§ **PROBLEM DESCRIPTION**
Set every entry down again precisely.

§ **DATA EXCERPTS**
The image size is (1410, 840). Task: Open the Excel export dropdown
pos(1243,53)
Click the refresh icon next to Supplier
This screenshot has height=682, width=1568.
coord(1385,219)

§ **TASK OUTPUT**
The image size is (1410, 840). Task: Open the Excel export dropdown
pos(1243,53)
Click the refresh icon next to Supplier
This screenshot has height=682, width=1568.
coord(1385,219)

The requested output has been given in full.